The tampering data requests happens when the server side does not re-verifies the input when propagated to end users (Reponse). And, the server side does not re-verifies the data between user input and server when propagated to end server (Request).
Attackers tamper the request and change the actual value to an arbitrary value
Case 02: The application data is loaded at first time when created.
This often happens in gaming apps more than other apps due to the huge data have to be propagated to the users as such gold, points, time to build, and other number values that makes the game run. Thus, talking with the server constantly in the real time is painful. Developer always choose to load all of these values once at the first time the application created.
Similarly to the case 01, attackers just need to tamper the data (RESPONSE) that are propagated by the servers to the end users and change them to whatever they want. For an example:
The players will get 500 Gold for first time play, the server will response with value {Gold: 500} to the clients. The attackers are able to replace this value to an arbitrary amount they want.
{Gold: 500} replace to {Gold: 700}, at here the players will get 700 gold instead of 500 for first time the character created.
Match and Replace function help to change the response parameters

5. Lack of Binary Protections

This one is for those who are techies. In case of absence of binary protection, you can reverse engineer the code of app to inject malware or redistribute the pirated application possibly with a threat. One of the significant concerns in mobile app security is that it can result in confidential data theft, brand and trust damage, frauds, revenue losses, etc.
Use binary hardening techniques where files can be easily analyzed and modified to protect against common exploits. As a result, the vulnerability can be fixed in the legacy code itself without the need for source code. Along with this, secure coding techniques for jailbreak detection controls, checksum controls, certificate pinning controls, and debugger detection controls.

6. Poor Authorization

Unfortunately, mobile internet connections are not as reliable as web connections. This means they might require offline authentication to maintain the uptime. Moreover, it might end up creating security loopholes that must be taken into consideration by developers.
So what can be done is- make use of an adversary that can brute force through the security logins in the offline mode and make operations on the app easier. Besides, you can even limit login only in the online mode; this will prevent operation on sensitive information. In case, if there is a specific business requirement to allow for offline authentication, then you can encrypt the app data that can be opened only with specific operations.
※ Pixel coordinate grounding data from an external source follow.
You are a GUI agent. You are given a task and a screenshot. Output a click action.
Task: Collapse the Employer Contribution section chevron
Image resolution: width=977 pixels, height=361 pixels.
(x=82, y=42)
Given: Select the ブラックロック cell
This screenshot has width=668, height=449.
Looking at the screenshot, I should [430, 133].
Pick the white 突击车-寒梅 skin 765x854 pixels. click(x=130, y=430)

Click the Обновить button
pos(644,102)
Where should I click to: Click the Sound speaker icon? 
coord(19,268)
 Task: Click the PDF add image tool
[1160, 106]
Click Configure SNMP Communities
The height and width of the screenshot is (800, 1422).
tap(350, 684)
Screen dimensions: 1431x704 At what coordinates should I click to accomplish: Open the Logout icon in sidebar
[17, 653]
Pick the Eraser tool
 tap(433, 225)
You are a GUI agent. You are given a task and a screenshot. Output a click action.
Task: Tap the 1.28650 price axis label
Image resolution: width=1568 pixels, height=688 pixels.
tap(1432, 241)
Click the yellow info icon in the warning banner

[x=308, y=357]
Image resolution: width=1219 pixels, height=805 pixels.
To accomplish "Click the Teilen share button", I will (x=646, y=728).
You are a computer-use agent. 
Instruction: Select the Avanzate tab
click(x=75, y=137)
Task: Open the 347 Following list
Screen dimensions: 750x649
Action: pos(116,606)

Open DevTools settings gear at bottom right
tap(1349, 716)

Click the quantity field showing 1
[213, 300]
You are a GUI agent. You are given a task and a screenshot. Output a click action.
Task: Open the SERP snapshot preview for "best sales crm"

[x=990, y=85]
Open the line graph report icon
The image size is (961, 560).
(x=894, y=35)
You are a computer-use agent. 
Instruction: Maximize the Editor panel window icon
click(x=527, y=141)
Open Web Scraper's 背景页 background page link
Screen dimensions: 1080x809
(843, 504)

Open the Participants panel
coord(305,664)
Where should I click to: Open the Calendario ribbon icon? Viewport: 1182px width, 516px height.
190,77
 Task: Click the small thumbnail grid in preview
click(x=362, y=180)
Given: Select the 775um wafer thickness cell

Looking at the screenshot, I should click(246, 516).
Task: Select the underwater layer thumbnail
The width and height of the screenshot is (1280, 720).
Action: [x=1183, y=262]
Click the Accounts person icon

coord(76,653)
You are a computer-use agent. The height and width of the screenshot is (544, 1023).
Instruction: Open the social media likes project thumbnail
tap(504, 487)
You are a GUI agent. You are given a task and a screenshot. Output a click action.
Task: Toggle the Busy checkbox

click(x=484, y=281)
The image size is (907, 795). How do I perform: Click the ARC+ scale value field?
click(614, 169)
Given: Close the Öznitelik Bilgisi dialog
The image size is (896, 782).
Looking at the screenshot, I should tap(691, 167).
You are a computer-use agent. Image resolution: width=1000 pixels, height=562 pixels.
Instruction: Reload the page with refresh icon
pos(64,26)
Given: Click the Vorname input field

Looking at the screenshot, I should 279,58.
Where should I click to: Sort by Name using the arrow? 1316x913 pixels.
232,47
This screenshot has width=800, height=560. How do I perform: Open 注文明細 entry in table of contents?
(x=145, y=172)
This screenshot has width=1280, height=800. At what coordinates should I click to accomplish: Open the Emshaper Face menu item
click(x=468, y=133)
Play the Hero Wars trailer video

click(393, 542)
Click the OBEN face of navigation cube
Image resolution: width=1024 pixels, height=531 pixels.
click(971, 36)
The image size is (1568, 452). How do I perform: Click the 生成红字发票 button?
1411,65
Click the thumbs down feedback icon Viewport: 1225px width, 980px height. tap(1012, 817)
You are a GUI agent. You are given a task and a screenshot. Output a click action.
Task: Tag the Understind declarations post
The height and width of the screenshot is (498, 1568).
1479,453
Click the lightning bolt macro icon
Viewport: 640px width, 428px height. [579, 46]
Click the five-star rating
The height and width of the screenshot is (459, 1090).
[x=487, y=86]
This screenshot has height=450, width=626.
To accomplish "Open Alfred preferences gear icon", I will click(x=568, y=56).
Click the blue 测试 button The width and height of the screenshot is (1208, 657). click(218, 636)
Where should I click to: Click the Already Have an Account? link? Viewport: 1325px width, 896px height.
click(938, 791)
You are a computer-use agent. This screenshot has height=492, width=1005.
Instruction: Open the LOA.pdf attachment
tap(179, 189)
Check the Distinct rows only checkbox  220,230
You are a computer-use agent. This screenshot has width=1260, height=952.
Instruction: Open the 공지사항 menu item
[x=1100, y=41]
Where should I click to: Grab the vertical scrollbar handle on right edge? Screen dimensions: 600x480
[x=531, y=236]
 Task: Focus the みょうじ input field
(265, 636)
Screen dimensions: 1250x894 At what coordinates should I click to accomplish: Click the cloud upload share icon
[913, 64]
7. Improper Session Handling

In a layman’s language, the continuance of the previous session for a long period even if the end user has switched from the app is what improper session handling is all about. This practice can be dangerous especially if the phone is stolen. The person who gains access to this device can undertake control over the application and steal or manipulate important data.
So how to find a mid-way between speed and privacy protection? Again, use re-authentication for important actions like purchases or access to priority marked documents. Amazon mobile app is the best example of this issue.

8. Broken Cryptography

Mainly arises due to bad encryption or incorrect implementation; Broken cryptography allows hackers to decrypt the sensitive data to its original form and manipulate or steal it as per his/her convenience. Try using superior encryption protocols and proper implementation process to avoid any mistakes and perform encryption properly.